◆ Data provided ◆
============================================================
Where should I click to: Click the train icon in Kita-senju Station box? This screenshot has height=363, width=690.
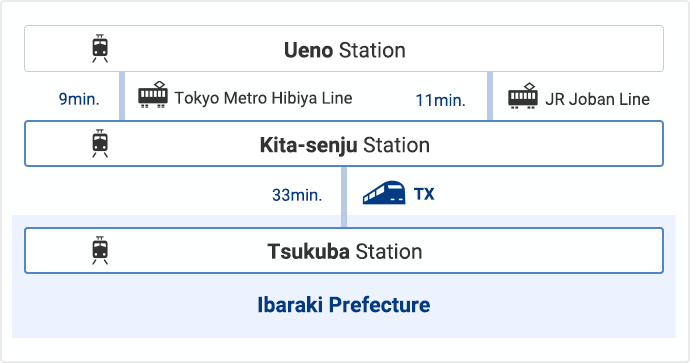point(100,143)
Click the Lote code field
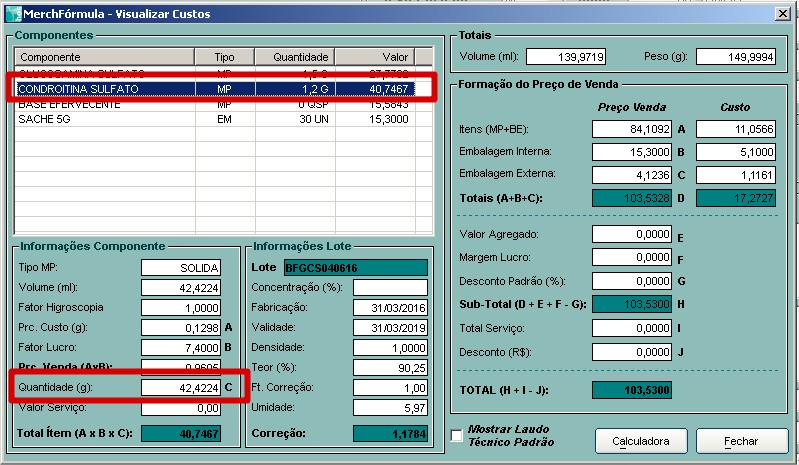The image size is (799, 465). coord(355,267)
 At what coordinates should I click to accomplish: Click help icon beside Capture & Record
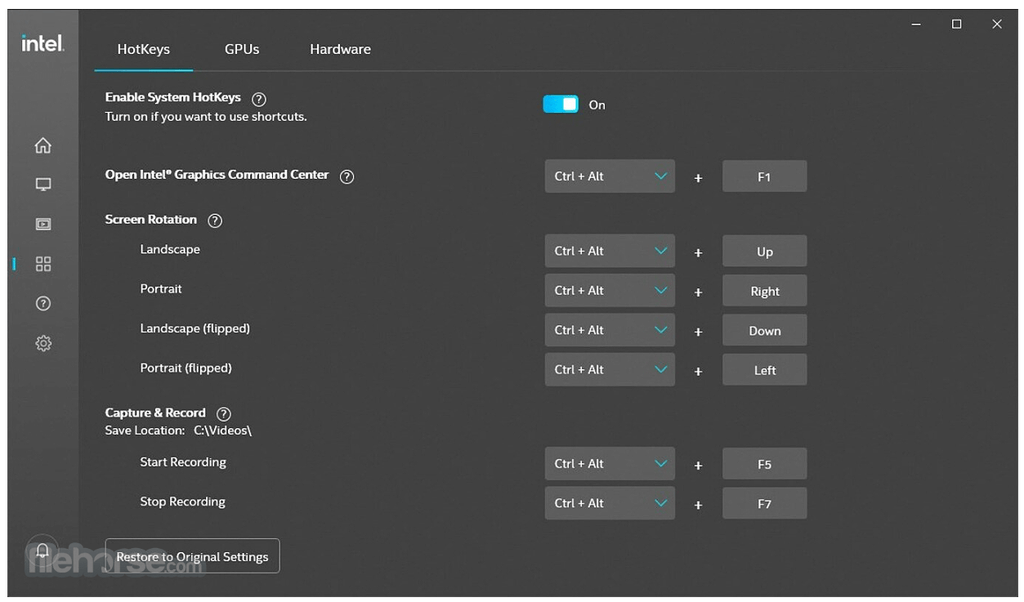(224, 414)
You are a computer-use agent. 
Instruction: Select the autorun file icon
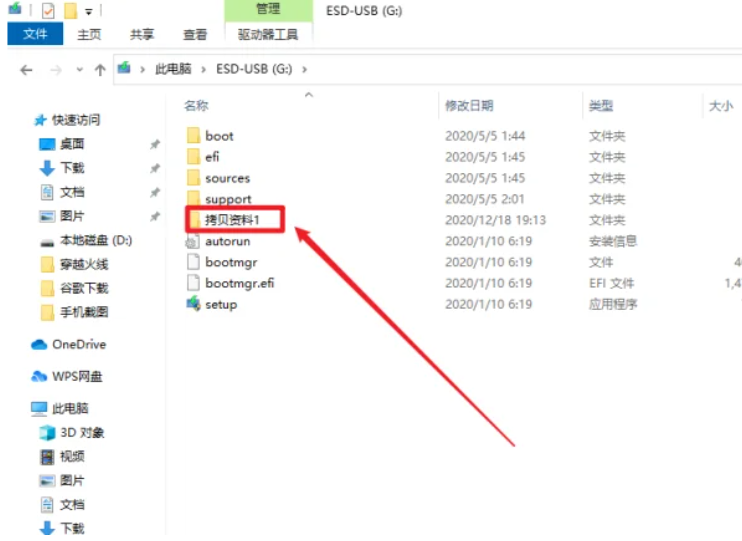tap(194, 241)
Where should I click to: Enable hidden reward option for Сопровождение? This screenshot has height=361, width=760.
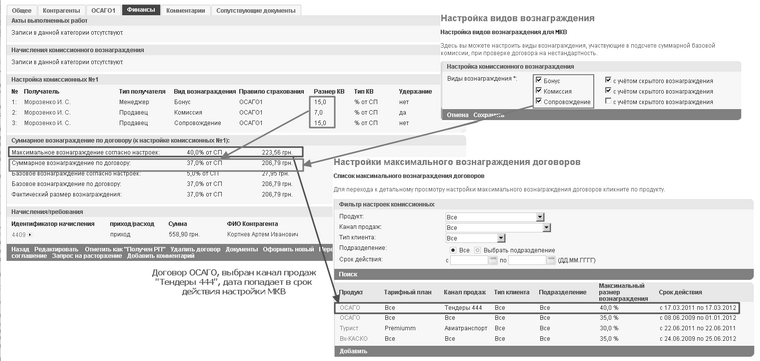pyautogui.click(x=608, y=102)
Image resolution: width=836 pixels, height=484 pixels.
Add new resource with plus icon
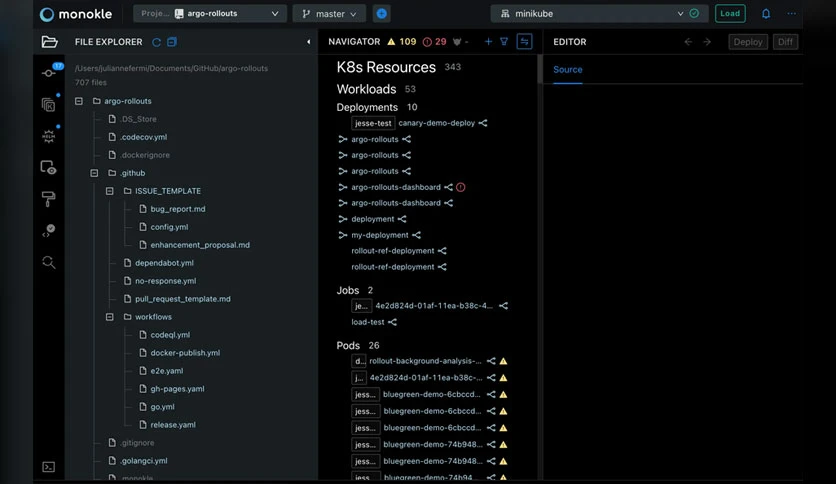click(488, 42)
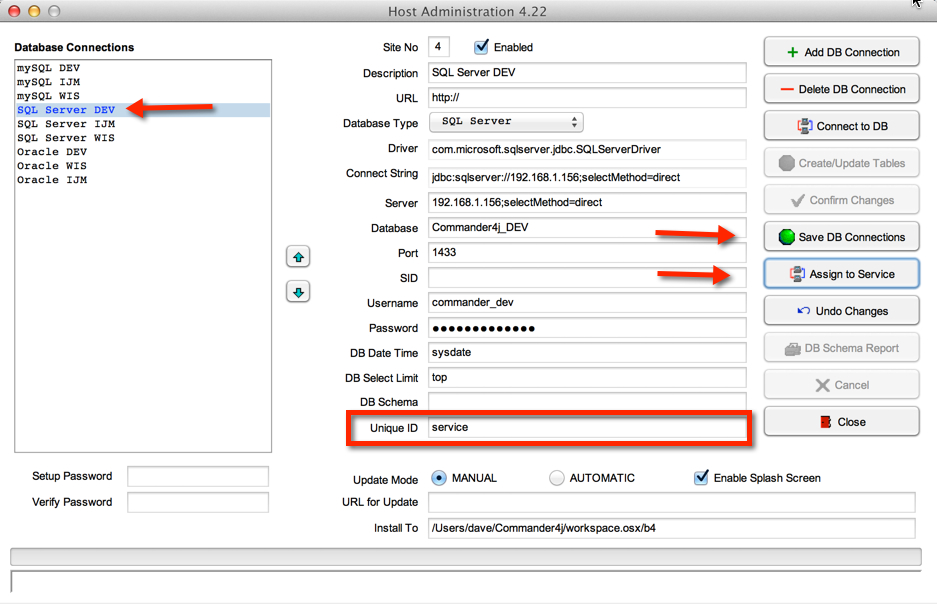Image resolution: width=937 pixels, height=604 pixels.
Task: Click the move connection up arrow
Action: [x=298, y=257]
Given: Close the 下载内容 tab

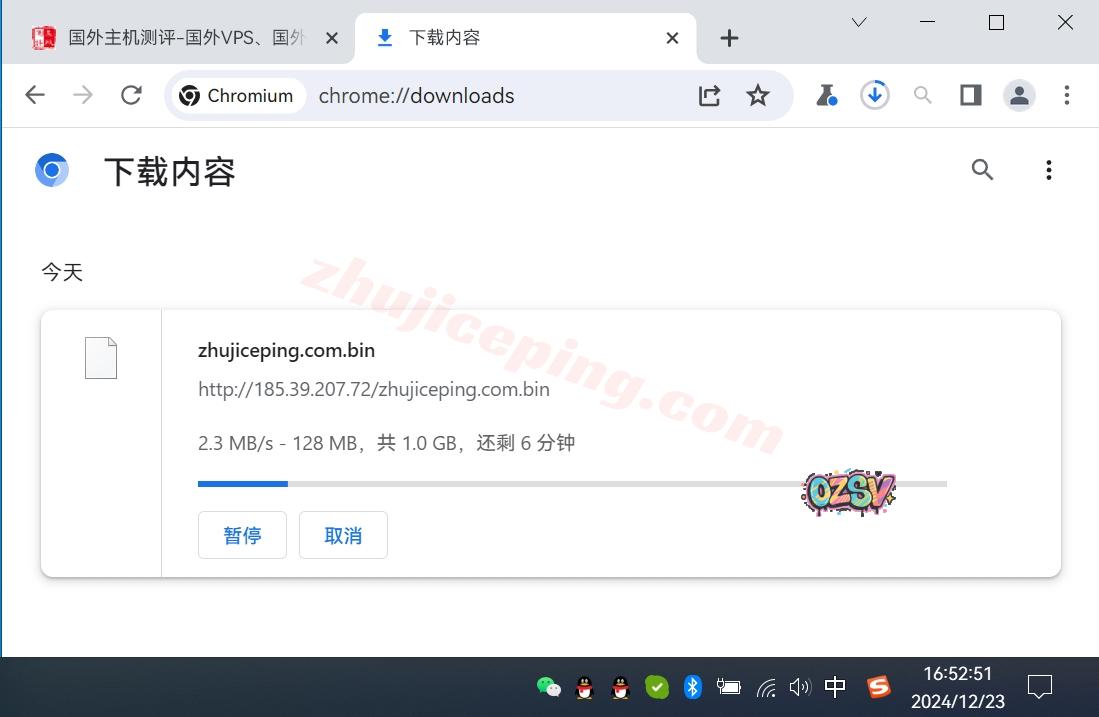Looking at the screenshot, I should click(x=672, y=38).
============================================================
◆ The request ◆
Can you print the data above word for word, with the pictures left out?

◆ Task response ◆
Where should I click to: Click the train icon in Kita-senju Station box? This screenshot has height=363, width=690.
point(100,143)
Click the Lote code field
The image size is (799, 465). coord(355,267)
 At what coordinates should I click to accomplish: Click help icon beside Capture & Record
(224, 414)
You are a computer-use agent. 
Instruction: Select the autorun file icon
tap(194, 241)
Where should I click to: Enable hidden reward option for Сопровождение? This screenshot has height=361, width=760.
pyautogui.click(x=608, y=102)
Image resolution: width=836 pixels, height=484 pixels.
Add new resource with plus icon
click(488, 42)
Image resolution: width=937 pixels, height=604 pixels.
Task: Click the move connection up arrow
Action: [x=298, y=257]
Given: Close the 下载内容 tab

Looking at the screenshot, I should click(x=672, y=38).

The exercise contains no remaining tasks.